Attacca le condizioni di vita nelle carceri, definendosi un supervisore, dopo averne girate quaranta e di fatto auspica una prossima svolta per sè. «La verità è che le porcate che fanno dentro le carceri le possono fare perché tanto non le vede nessuno». Ma anche confessa che è nell’arroganza della parola e nel restare fedele al suo personaggio estremo la sua ultima forza.
Il libro è anche un viaggio nella cronaca nera degli anni ’70. Nato a Milano nel 1950 iniziò la carriera di malvivente nel quartiere Giambellino: “Gestivo un mercato parallelo. Smerciavo qualsiasi cosa: fumetti, orologi, stoviglie, stufette, soldatini. E avevo dieci anni. Ero veramente un randa. Uno scugnizziello milanese”. I rapporti anche violenti nella famiglia allargata, le prime esperienze sessuali e la scoperta di essere bello a sua insaputa.

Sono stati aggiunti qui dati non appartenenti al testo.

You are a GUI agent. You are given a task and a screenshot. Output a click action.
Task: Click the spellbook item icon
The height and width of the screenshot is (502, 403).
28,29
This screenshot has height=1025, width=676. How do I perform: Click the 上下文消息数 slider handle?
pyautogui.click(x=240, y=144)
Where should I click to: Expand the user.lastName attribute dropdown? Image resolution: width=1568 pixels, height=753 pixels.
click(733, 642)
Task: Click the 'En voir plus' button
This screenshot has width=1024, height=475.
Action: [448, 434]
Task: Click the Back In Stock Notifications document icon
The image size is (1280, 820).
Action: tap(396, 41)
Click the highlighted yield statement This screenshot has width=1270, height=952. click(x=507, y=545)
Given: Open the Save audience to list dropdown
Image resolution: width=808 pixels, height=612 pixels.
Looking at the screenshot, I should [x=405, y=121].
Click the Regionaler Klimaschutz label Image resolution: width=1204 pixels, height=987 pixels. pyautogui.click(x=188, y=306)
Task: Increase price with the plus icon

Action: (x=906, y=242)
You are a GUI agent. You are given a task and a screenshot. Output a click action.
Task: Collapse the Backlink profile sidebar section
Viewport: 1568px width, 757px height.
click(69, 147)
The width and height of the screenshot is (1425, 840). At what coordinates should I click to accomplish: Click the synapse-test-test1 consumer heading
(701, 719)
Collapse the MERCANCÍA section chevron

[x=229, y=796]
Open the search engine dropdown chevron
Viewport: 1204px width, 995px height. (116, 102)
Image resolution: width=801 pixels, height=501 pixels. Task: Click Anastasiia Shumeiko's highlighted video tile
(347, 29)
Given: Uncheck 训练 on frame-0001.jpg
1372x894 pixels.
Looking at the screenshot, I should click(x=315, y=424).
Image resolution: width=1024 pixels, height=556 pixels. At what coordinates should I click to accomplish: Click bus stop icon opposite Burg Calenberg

Poi il salto di qualità nella “mala” dove le bande erano “batterie”, gli amici fedeli, molti dei quali morti ammazzati in scontri fra gruppi o con le forze dell’ordine, la “madama”. Pagine che corrono: Milano 1976, il colpo senza eguali all’Esattoria di piazza Vetra, in pieno centro. La Madama avrebbe “usmato” che c’era qualcosa che non andava. Scoppiò il fine mondo di fuoco. Un suo compare cadde: «Il poliziotto con le forze che gli restavano si avvicinò e fece fuoco altre due volte. Sembrava un’esecuzione a vederla da dov’ero io. Era una cazzo di esecuzione». Tante donne, due matrimoni, uno in prigione con Francis Turatello patrocinante e testimone, un solo figlio, Massimiliano nato mentre era detenuto a Bari.
Per lui un rimpianto: «Non c’è stato giorno in questa mia vita in cui non ti abbia pensato. Io ci ho rimesso te e la mia vita». La storia di un uomo che oggi avrebbe voluto essere padre prima che bandito.